■ **Saved entries**:
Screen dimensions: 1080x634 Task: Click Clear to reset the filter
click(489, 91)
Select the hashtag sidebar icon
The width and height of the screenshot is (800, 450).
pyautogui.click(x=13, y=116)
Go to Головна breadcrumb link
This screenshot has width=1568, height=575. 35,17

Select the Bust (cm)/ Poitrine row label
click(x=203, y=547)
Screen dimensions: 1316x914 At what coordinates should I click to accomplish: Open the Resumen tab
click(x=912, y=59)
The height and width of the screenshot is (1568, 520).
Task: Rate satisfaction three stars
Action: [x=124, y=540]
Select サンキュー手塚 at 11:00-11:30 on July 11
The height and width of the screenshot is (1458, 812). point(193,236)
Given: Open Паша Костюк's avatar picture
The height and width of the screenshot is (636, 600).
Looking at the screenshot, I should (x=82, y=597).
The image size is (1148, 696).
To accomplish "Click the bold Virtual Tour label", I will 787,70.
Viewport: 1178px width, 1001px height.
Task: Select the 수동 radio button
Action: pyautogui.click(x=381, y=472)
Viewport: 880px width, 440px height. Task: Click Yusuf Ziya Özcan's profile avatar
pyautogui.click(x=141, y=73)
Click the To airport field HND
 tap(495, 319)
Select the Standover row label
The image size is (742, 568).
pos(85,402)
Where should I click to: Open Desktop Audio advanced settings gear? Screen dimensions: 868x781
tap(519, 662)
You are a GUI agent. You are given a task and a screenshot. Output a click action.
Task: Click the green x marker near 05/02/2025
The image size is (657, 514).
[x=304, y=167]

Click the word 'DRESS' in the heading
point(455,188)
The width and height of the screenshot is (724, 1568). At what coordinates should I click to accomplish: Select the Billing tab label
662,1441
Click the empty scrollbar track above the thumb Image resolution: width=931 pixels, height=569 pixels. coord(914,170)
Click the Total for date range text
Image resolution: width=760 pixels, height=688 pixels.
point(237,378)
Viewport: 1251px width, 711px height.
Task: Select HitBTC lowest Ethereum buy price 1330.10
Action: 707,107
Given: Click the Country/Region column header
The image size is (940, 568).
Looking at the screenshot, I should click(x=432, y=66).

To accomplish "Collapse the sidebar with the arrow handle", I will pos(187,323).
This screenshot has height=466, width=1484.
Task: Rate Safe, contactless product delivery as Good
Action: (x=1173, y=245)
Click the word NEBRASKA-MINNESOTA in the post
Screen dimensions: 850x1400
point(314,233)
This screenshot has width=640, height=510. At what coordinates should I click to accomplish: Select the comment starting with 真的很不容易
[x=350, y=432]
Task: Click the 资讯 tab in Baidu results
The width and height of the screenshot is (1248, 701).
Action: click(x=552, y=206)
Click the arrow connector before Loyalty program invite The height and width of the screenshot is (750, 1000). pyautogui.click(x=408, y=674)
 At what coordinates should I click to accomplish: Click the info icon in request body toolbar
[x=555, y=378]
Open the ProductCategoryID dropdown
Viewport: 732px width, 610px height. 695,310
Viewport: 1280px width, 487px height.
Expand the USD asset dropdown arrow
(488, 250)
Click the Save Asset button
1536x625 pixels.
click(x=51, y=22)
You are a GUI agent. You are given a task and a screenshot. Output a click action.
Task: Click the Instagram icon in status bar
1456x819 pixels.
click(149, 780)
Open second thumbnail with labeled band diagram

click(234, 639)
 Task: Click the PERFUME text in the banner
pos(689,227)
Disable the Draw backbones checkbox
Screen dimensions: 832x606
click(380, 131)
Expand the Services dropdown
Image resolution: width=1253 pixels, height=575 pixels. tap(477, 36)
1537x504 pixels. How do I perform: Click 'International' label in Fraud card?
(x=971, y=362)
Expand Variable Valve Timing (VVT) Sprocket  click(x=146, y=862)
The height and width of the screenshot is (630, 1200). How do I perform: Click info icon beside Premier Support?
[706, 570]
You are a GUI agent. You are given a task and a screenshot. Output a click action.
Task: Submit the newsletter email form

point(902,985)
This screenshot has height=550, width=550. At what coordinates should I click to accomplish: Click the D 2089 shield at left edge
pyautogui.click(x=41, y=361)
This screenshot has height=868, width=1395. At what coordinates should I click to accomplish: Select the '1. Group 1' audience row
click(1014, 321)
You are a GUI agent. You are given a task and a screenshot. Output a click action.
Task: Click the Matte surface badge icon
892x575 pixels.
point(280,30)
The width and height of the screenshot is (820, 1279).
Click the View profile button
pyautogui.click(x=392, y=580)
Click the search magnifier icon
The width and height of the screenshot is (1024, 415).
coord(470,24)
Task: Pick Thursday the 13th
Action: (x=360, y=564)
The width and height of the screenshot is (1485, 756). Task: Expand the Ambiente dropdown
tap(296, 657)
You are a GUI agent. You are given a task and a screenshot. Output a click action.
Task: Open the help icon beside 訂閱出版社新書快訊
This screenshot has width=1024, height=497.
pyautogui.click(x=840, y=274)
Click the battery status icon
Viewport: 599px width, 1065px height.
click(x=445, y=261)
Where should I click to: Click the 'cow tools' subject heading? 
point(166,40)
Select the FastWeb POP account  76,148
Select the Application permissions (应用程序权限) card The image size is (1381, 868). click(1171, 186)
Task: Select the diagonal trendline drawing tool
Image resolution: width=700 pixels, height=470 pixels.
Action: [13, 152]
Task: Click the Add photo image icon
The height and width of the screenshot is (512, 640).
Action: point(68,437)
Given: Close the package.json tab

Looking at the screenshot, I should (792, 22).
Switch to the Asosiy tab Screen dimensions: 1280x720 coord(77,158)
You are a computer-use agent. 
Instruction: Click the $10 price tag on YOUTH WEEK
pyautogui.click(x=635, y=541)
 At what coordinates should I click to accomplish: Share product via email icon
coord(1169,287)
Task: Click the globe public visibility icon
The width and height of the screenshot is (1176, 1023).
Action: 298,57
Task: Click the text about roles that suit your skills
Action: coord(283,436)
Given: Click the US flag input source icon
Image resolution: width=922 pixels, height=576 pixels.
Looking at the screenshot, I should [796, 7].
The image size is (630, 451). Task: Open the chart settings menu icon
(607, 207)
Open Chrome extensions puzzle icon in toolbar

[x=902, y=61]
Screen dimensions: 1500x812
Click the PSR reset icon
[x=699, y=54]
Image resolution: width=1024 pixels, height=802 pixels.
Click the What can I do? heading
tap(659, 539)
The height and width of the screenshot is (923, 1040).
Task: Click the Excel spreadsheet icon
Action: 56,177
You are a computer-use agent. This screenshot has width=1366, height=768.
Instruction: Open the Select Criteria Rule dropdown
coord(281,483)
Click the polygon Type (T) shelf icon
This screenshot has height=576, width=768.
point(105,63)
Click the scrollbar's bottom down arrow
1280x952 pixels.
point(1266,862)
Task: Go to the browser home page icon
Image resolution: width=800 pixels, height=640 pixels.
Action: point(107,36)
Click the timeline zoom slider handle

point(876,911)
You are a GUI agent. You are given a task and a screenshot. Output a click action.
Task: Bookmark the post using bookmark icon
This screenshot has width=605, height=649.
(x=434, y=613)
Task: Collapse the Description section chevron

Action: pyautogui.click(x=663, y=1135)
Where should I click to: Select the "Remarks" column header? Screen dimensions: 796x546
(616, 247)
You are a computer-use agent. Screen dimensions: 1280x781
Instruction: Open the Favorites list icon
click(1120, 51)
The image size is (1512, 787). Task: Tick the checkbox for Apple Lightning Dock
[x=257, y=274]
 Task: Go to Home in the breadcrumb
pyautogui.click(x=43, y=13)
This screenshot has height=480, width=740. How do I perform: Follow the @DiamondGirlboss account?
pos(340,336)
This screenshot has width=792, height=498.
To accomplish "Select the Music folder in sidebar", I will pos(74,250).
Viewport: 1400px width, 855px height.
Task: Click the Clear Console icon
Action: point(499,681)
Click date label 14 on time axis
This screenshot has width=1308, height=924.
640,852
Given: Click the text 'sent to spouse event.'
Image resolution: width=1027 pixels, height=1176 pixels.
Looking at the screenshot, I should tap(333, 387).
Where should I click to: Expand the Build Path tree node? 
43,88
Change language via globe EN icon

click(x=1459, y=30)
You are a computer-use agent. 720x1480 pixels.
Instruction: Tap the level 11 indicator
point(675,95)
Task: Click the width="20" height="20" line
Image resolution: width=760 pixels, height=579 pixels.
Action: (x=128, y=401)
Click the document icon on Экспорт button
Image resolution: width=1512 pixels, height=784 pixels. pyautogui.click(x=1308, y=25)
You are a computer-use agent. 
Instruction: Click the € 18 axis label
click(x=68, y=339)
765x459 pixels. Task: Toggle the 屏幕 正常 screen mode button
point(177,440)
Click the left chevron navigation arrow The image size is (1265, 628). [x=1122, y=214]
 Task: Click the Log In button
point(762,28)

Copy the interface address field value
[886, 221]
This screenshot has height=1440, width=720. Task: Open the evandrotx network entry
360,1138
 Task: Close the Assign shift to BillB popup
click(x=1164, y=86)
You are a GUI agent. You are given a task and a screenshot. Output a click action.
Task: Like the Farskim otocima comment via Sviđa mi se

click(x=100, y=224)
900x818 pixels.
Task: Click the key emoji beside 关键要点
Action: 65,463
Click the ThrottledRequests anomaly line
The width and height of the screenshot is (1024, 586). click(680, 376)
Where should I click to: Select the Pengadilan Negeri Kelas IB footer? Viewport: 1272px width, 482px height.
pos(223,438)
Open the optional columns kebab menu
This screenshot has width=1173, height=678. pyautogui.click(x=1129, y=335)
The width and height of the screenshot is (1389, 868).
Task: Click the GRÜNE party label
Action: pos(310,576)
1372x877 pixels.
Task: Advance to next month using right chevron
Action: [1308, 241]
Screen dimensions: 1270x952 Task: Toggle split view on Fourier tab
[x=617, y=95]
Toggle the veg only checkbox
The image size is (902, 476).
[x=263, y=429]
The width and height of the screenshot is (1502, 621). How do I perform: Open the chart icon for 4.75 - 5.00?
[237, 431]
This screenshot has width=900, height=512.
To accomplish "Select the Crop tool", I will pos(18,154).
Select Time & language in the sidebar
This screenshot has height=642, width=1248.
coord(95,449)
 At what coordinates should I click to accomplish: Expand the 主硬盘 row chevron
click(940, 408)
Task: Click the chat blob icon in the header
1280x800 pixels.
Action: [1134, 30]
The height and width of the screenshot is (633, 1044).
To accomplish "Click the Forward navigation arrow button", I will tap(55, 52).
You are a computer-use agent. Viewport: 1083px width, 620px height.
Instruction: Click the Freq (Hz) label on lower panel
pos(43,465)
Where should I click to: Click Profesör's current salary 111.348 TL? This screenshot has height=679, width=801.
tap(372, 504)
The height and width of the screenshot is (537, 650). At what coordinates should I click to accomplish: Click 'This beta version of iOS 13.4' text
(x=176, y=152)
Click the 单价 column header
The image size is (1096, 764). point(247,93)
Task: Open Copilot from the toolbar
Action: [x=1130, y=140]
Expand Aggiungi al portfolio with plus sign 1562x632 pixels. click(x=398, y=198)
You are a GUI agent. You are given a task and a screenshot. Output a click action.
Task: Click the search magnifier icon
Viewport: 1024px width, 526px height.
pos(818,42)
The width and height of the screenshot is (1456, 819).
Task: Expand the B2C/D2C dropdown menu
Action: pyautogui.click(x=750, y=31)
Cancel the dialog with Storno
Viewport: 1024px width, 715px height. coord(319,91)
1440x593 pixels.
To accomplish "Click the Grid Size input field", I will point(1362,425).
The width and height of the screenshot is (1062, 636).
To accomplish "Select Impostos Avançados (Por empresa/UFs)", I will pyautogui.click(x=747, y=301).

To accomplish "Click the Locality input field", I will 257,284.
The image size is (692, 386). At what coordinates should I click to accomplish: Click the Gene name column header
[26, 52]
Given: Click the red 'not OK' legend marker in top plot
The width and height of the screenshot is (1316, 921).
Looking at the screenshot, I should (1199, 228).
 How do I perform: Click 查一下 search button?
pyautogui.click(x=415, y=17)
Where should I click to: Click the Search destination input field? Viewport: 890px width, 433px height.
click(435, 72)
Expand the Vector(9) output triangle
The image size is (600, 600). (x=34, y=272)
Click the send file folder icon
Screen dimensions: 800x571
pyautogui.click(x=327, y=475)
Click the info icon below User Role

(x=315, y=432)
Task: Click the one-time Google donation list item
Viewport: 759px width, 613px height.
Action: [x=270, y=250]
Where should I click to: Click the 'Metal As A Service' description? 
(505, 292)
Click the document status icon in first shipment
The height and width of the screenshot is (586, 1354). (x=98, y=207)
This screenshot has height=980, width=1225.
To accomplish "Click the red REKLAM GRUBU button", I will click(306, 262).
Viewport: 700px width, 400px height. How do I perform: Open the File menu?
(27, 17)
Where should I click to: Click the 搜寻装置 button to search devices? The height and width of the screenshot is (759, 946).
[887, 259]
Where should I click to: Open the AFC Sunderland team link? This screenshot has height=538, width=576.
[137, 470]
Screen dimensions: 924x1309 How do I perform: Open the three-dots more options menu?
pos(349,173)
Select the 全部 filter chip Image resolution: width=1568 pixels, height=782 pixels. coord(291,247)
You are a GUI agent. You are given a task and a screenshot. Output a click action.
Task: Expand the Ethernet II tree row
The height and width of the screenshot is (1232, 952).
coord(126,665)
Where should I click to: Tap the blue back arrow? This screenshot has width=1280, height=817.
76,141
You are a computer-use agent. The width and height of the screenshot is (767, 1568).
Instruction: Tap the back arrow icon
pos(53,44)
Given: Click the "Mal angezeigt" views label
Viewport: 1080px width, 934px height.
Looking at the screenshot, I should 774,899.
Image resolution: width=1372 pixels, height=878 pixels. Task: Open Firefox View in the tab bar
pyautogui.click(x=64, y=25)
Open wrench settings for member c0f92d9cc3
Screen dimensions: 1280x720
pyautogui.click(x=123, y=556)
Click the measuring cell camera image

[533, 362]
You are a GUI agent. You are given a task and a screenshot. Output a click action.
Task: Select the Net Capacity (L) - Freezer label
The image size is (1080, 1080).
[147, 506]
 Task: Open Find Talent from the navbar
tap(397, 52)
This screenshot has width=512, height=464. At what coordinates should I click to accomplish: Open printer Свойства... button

■ **How to complete this task**: Look above for the line containing "Click the measuring cell camera image", then transcribe it and all lines after it through the last, exactly and with nothing else.

■ **Written solution**:
Click the measuring cell camera image

[533, 362]
You are a GUI agent. You are given a task and a screenshot. Output a click action.
Task: Select the Net Capacity (L) - Freezer label
The image size is (1080, 1080).
[147, 506]
 Task: Open Find Talent from the navbar
tap(397, 52)
This screenshot has width=512, height=464. At what coordinates should I click to accomplish: Open printer Свойства... button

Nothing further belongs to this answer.